Egypt to politically disenfranchise Mubarak and Morsi
Gamal Essam El-Din, Friday 7 Mar 2014
The amendment aims to strip citizens currently facing trial or in custody pending trial of exercising their political rights, including the right to run in presidential elections


Egypt’s government plans to amend the law regarding the exercise of political rights with the aim of preventing both former presidents Mohamed Morsi and Hosni Mubarak from standing in upcoming elections. Previously the law only prevented Mubarak as a former member of the dissolved National Democratic Party (NDP).

The State Council, a judicial body entrusted with revising government-drafted laws and reviewing appeals filed against administrative orders, is expected to meet on Saturday to discuss an unexpected amendment of the 1956 law on the exercise of political rights.

The amendment was approved by the first meeting of a newly-appointed cabinet on Thursday.

According to a well-connected source who asked not to be named, the amendment aims to change Article 3 of the above-mentioned law to strip citizens who arecurrently facing trial or in custody pending trial on criminal charges of exercising their political rights, including the right to run in presidential elections.

The law was last amended by an elected parliament in 2012, a few months ahead of the country’s first free presidential elections, won by Morsi. The 2012 parliament, which was dominated by Muslim Brotherhood and Salafist representatives, amended Article 3 to state that “those who held the offices of the president of the republic, vice president, prime minister, andchairman of the (now defunct) ruling National Democratic Party (NDP) or its secretary-general or a member of its political politburo or secretariat-general during the period prior to 11 February 2011 (the day Mubarak resigned from office) shall be prevented from exercising their political rights for ten consecutive years” from the date the amendments were passed.

━━━━━━━━━━

* Activity 1
List the offices named in the quoted 2012 wording of Article 3 in the article about barring Mubarak and Morsi from politics.
* Activity 2
According to the article about barring Mubarak and Morsi from politics, why does Egypt's government want to change the law on political rights?
* Activity 3
Pick up the article about barring Mubarak and Morsi from politics after its last sentence and write what comes next.

━━━━━━━━━━

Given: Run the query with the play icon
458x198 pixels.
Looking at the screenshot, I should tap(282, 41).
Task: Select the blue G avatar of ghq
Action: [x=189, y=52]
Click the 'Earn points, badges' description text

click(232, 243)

━━━━━━━━━━

* Response box 1
- President of the republic
- Vice president
- Prime minister
- Chairman of the National Democratic Party (NDP)
- Secretary-general of the NDP
- Member of the NDP's political politburo or secretariat-general

* Response box 2
The government wants to stop both former presidents, Mohamed Morsi and Hosni Mubarak, from running in upcoming elections. Under the old law, only Mubarak was barred, because he had been a member of the dissolved National Democratic Party.

* Response box 3
The new amendment, as approved by the cabinet on Thursday, revokes the above text in favour of stating that “those who were referred to trial before criminal courts or are in custody pending trial and could be finally convicted” will be stripped of exercising their political rights.

Magdi El-Agati, chairman of the State Council’s Department of Fatwas and Legislation, said the council will on Saturday begin discussing the government-drafted amendments to the law.

Informed sources said the new amendments were originally drafted by interim president Adly Mansour’s legal team. They said it came after rumours were rampant that ousted Islamist president Mohamed Morsi, who is currently facing trial on a number of charges is legally allowed to run in the upcoming presidential elections “as long as he has not been convicted by any court.”

Hosni Mubarak, who has been on trial since August 2011, was sentenced to 25 years in jail in 2012, but the verdict was overturned by the Court of Cassation and a re-trial was ordered. Mubarak’s stay in custody expired in 2013 and he is currently being held in military hospital in Maadi in Cairo.